Saved entries
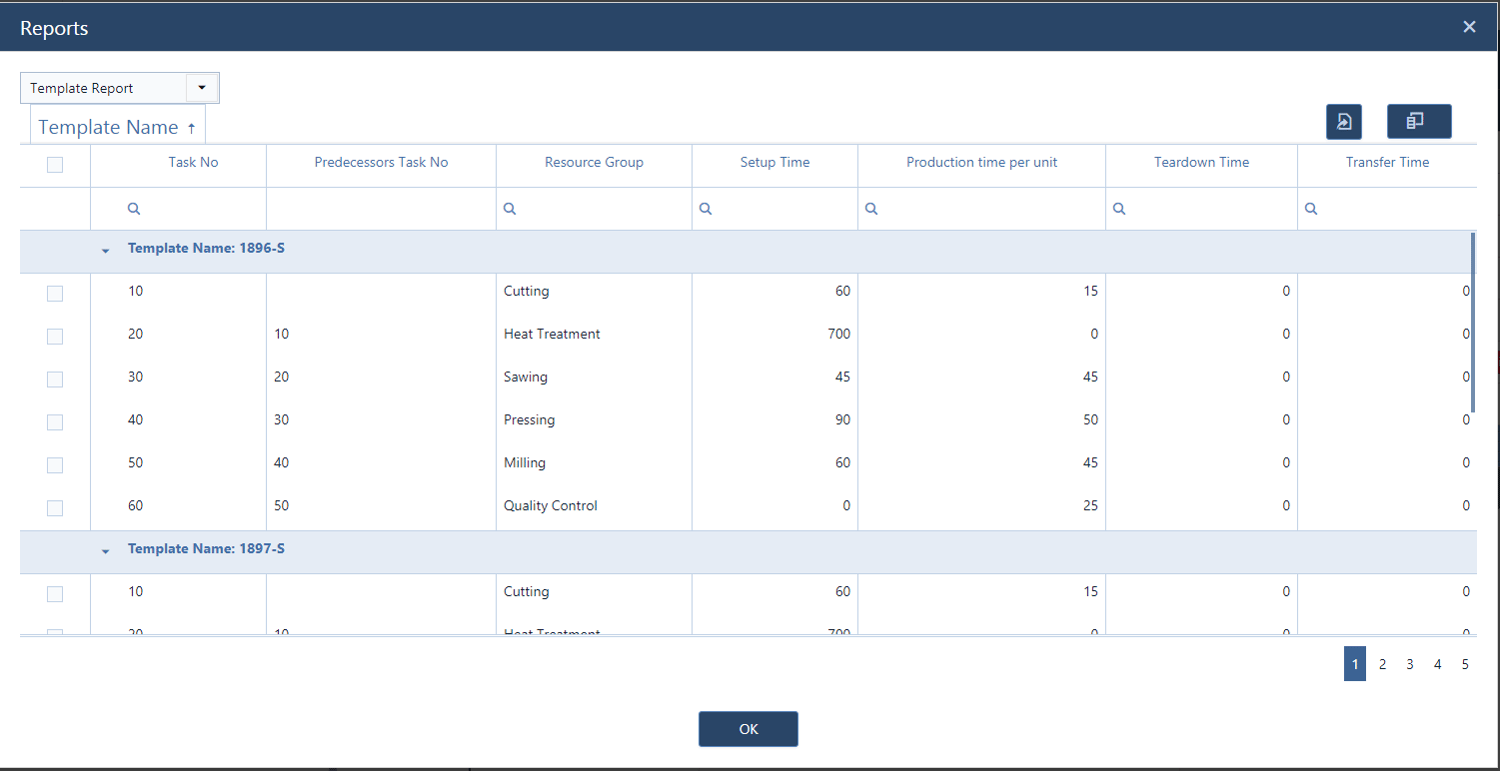The image size is (1500, 771).
Task: Click the export report icon
Action: tap(1344, 121)
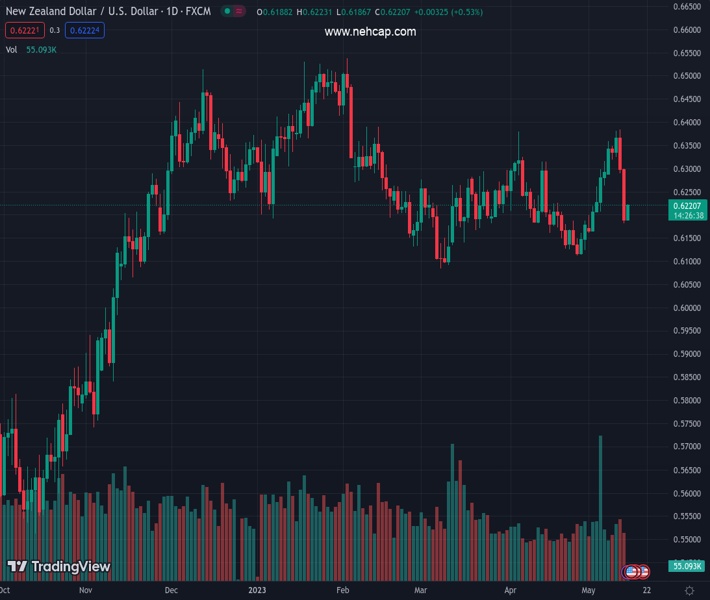Image resolution: width=710 pixels, height=600 pixels.
Task: Click the red sell price 0.62221 button
Action: pyautogui.click(x=25, y=30)
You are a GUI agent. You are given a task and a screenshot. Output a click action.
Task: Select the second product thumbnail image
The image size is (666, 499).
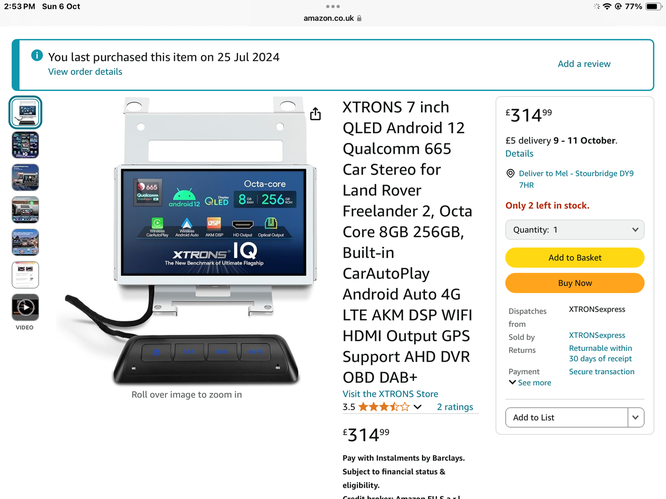pyautogui.click(x=25, y=145)
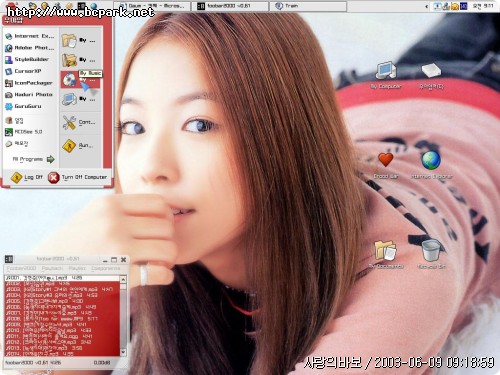This screenshot has width=500, height=375.
Task: Open the Playback menu in foobar2000
Action: 52,268
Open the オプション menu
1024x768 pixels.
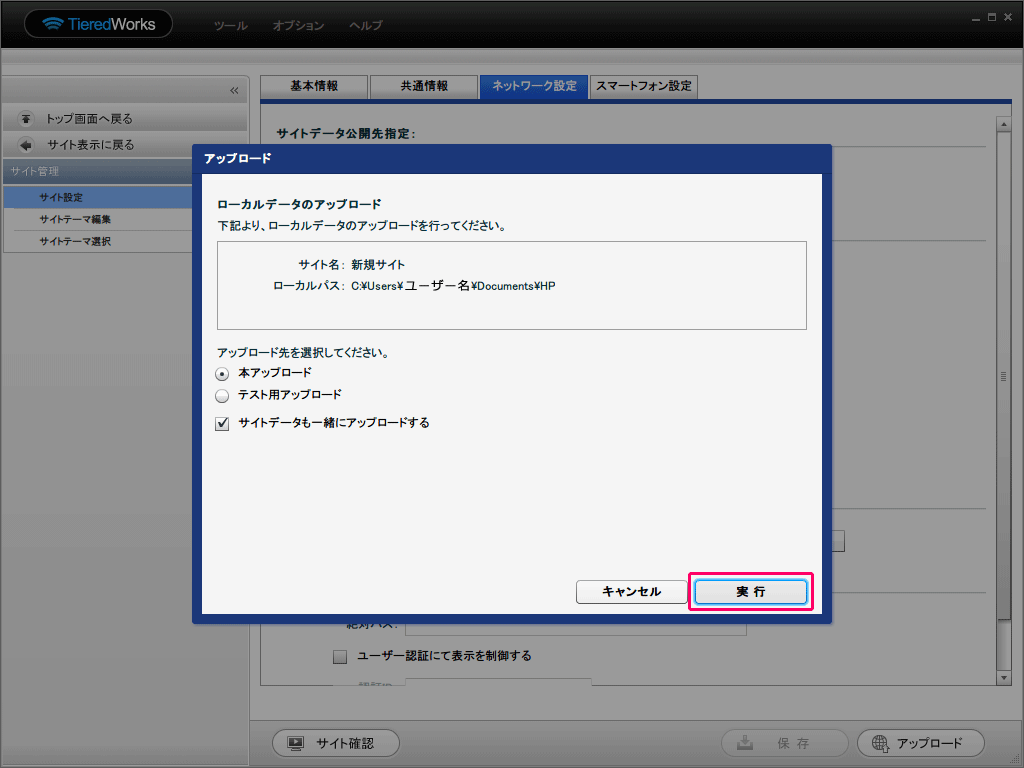[x=298, y=25]
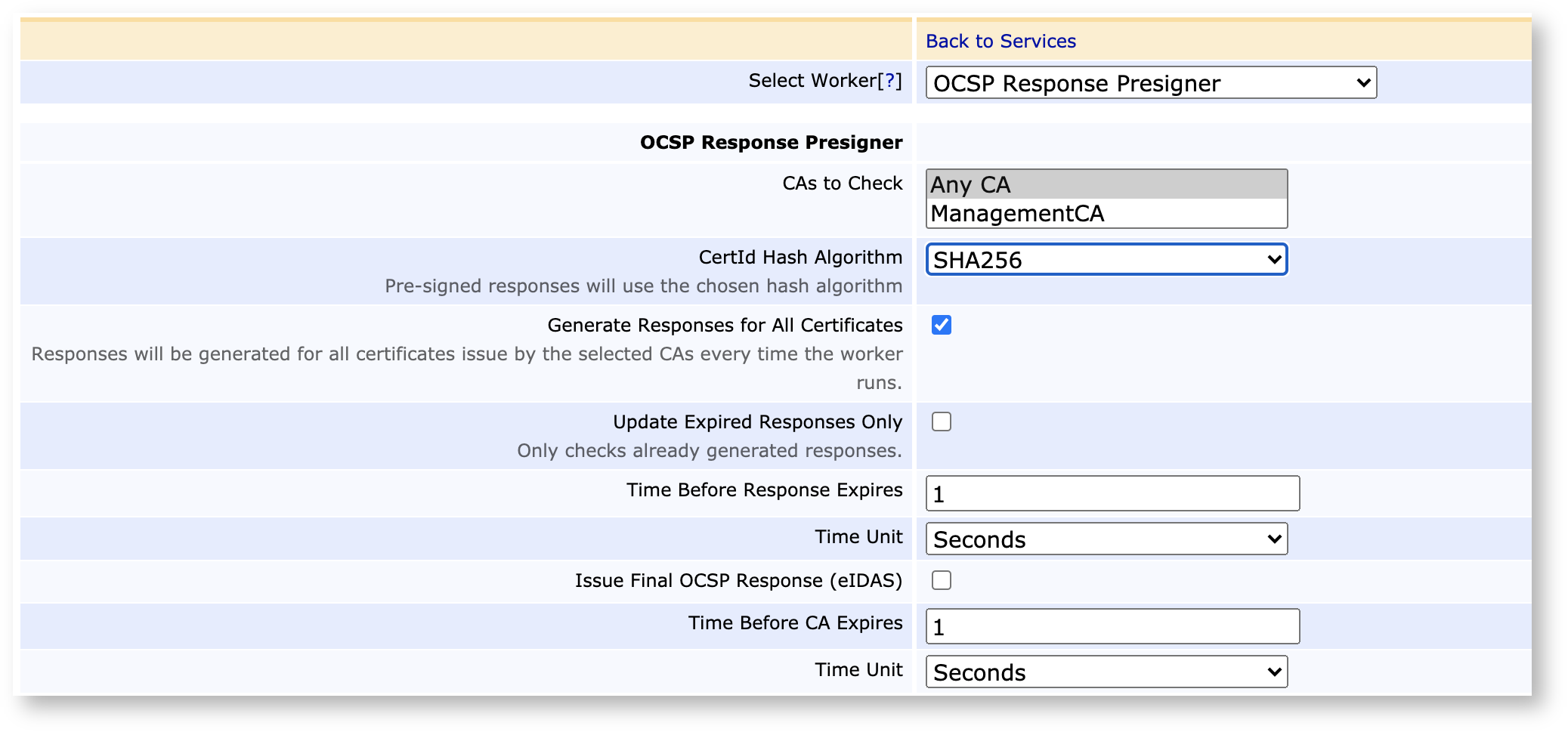Open Time Unit dropdown under Response Expires
The image size is (1568, 732).
click(1106, 539)
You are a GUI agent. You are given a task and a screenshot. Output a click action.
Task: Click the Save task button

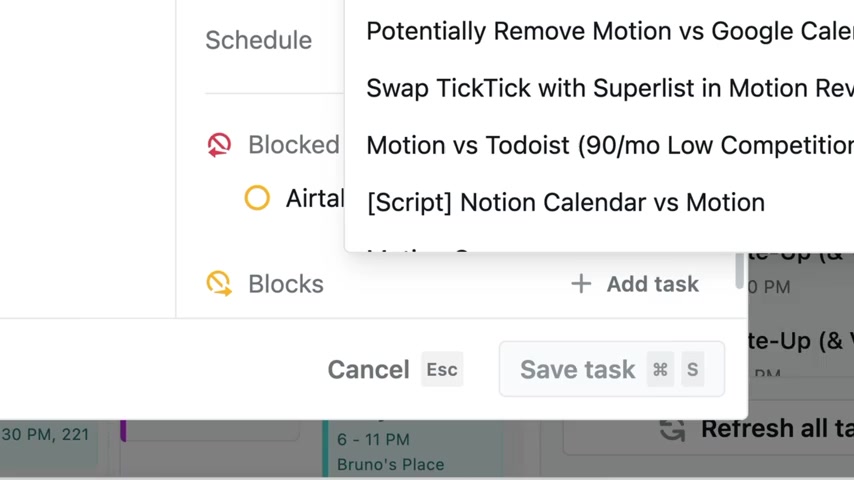pyautogui.click(x=612, y=369)
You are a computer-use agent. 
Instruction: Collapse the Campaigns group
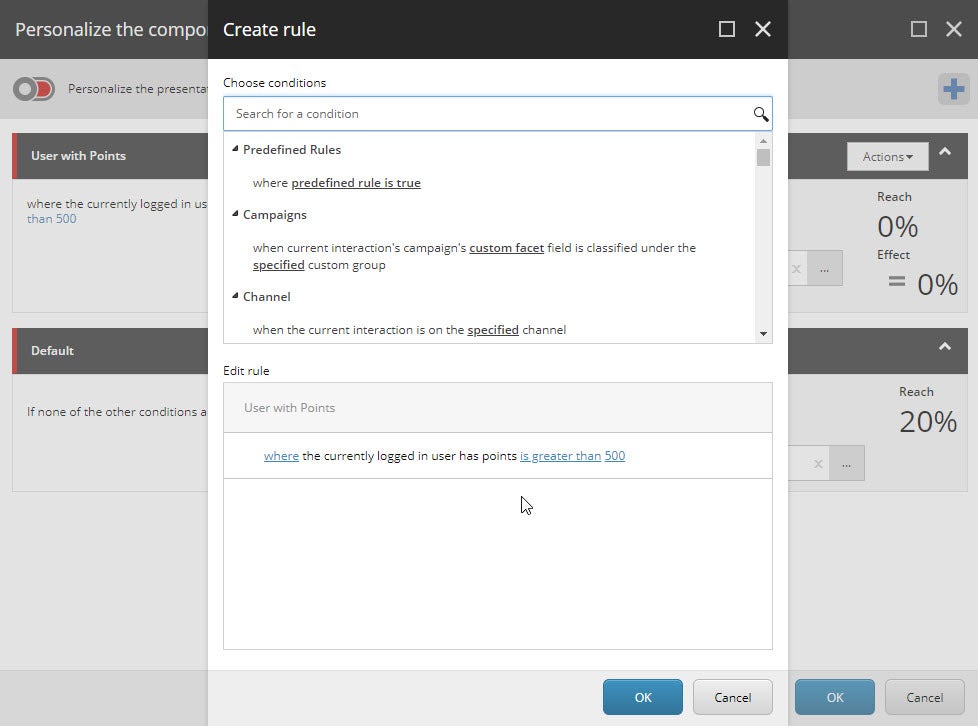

■ TASK GOAL
Please output only the lines running from the one that holds "You are a computer-use agent." through the last line of the entries, both ends included, without any images.

■ ANSWER SPACE
You are a computer-use agent. 
Instruction: Collapse the Campaigns group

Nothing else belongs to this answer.